### Extrait source
Mais comment en sommes-nous arrivés à banaliser à ce point le terme «nazi»? Pouvons-nous réduire ce phénomène à une atteinte ordinaire du point Godwin, dans un contexte où ce type de surenchère dans l'insulte semble nécessaire pour clore des débats interminables, en particulier au sein d'un paysage informationnel saturé par les sujets clivants? Le nazisme ne serait-il plus le symbole de la monstruosité ultime, alors que cette idéologie politique raciste et antisémite a conduit des millions d'innocents à la mort?

Ce qui est certain, c'est que cette nazification de l'adversaire repose le plus souvent sur des extrapolations, des amalgames grossiers et des arguments fallacieux. Il nous semble en tout cas urgent de dénazifier les controverses et d'en finir avec cette insulte dangereuse pour les débats démocratiques.

La banalisation du nazisme dans les sphères médiatiques et intellectuelles

On se souvient des tollés provoqués par les sorties de Jean-Marie Le Pen à propos des chambres à gaz ou de son «Durafour-crématoire». Personne n'a non plus oublié la navrante prestation télévisée de Dieudonné grimé en juif orthodoxe portant un uniforme militaire, achevant son sketch par «Isra-heil» et un salut nazi. Ainsi, depuis plus de trente ans, nous avons l'impression qu'un certain nombre de personnalités médiatiques se sont autorisées à transgresser une limite non seulement rhétorique mais aussi un repère moral fondamental.
######
### Relevé
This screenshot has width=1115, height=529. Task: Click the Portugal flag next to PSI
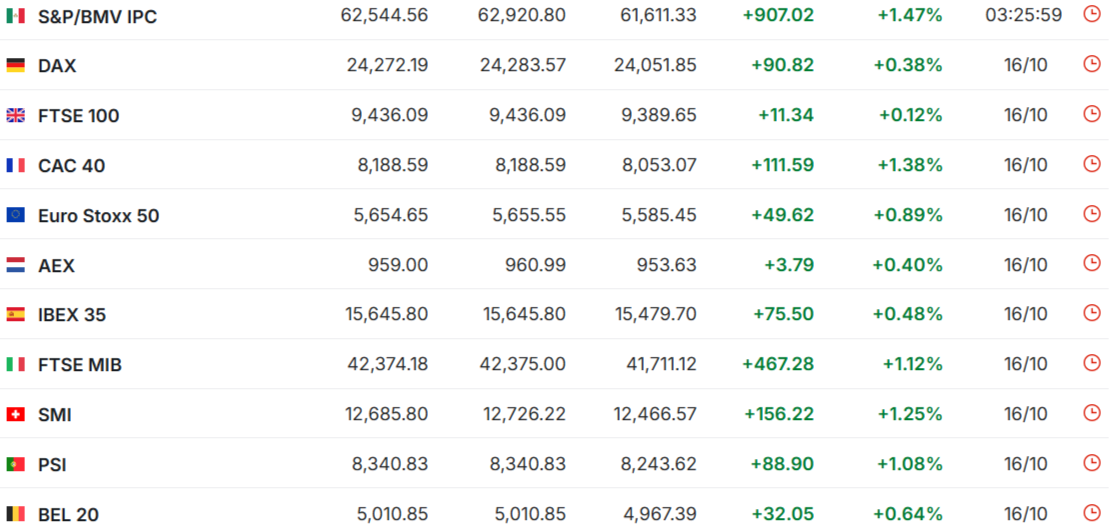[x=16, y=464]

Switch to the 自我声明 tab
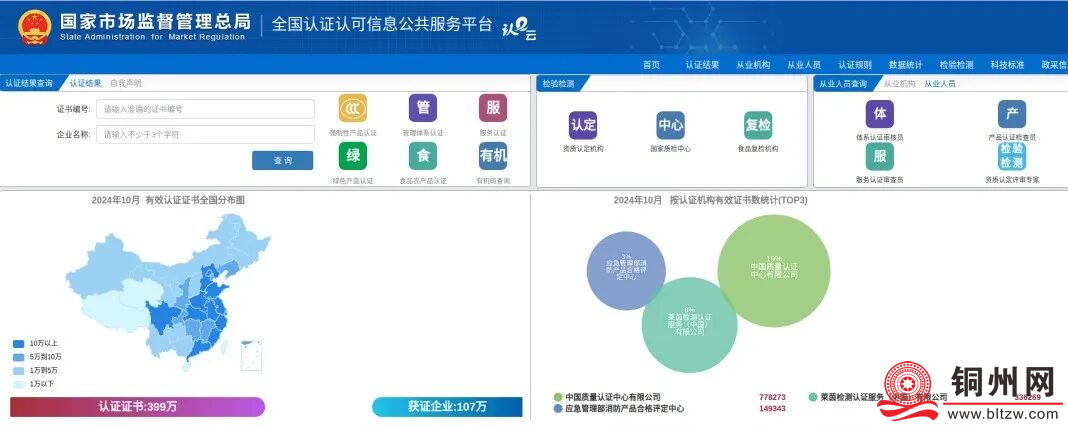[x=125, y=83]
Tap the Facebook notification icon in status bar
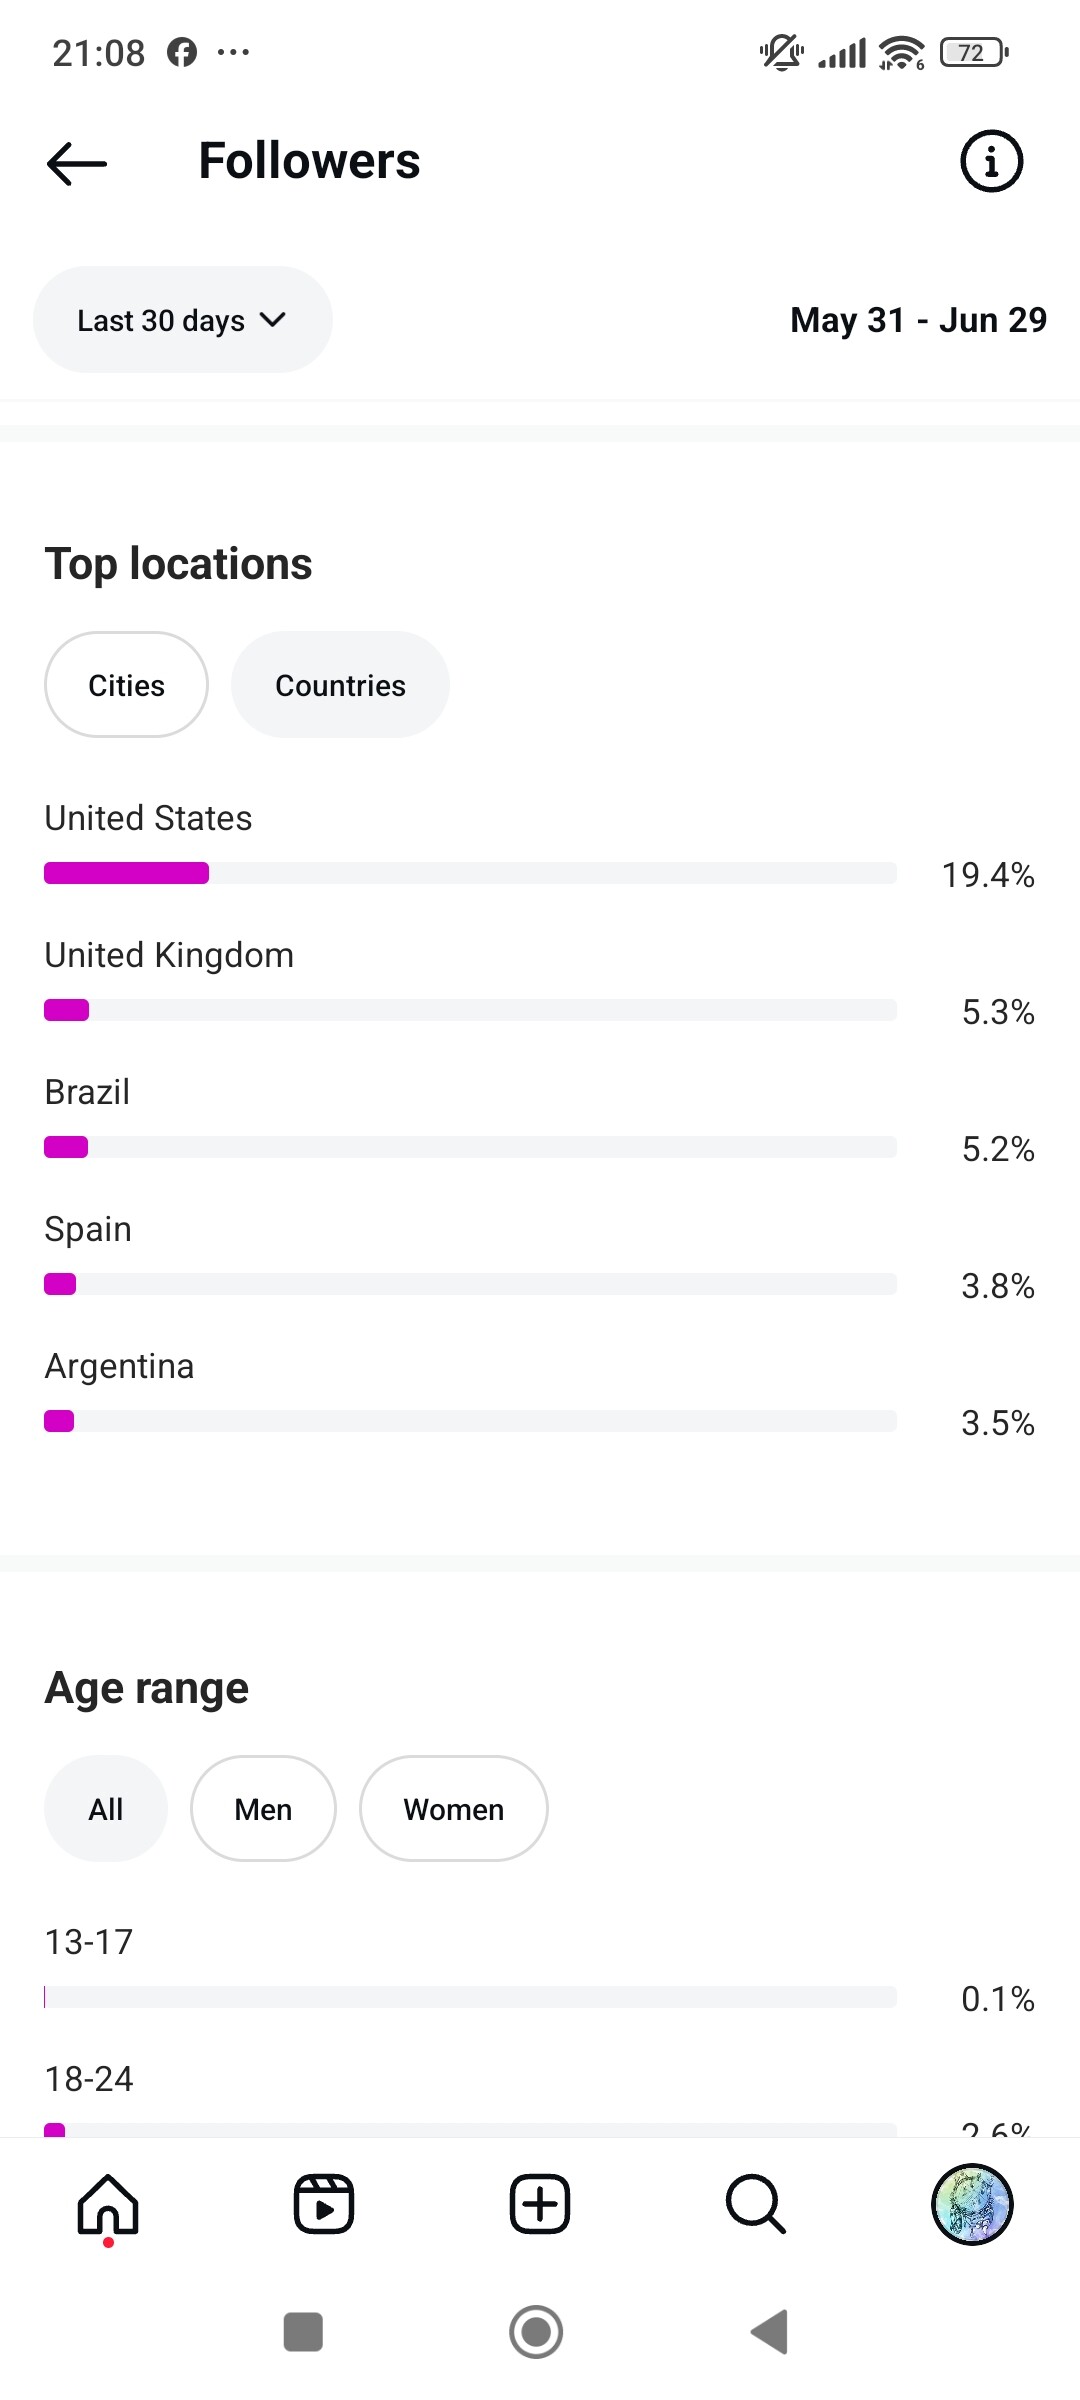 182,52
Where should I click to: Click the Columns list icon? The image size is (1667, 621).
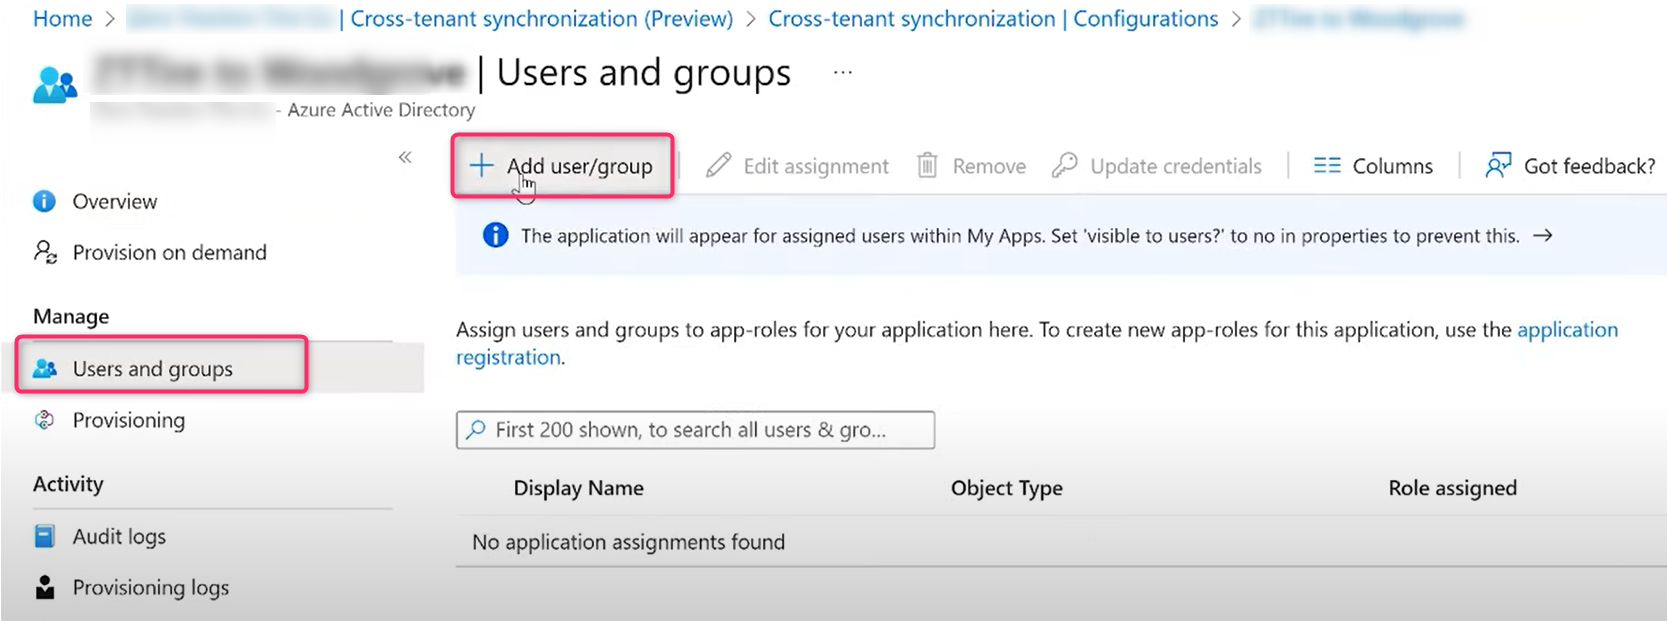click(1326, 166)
######
→ Série d'exercices:
1. Reproduisez fidèlement le passage de l'extrait qui s'ouvre sur les mots contenant «La banalisation du» et se termine par «repère moral fondamental.».
2. D'après l'extrait, quelles interventions de Jean-Marie Le Pen ont provoqué des tollés ?
Les enregistrements n'ont aucun rapport avec l'extrait.

→ Réponses aux exercices:
1.
La banalisation du nazisme dans les sphères médiatiques et intellectuelles

On se souvient des tollés provoqués par les sorties de Jean-Marie Le Pen à propos des chambres à gaz ou de son «Durafour-crématoire». Personne n'a non plus oublié la navrante prestation télévisée de Dieudonné grimé en juif orthodoxe portant un uniforme militaire, achevant son sketch par «Isra-heil» et un salut nazi. Ainsi, depuis plus de trente ans, nous avons l'impression qu'un certain nombre de personnalités médiatiques se sont autorisées à transgresser une limite non seulement rhétorique mais aussi un repère moral fondamental.

2. Ses sorties à propos des chambres à gaz et son «Durafour-crématoire».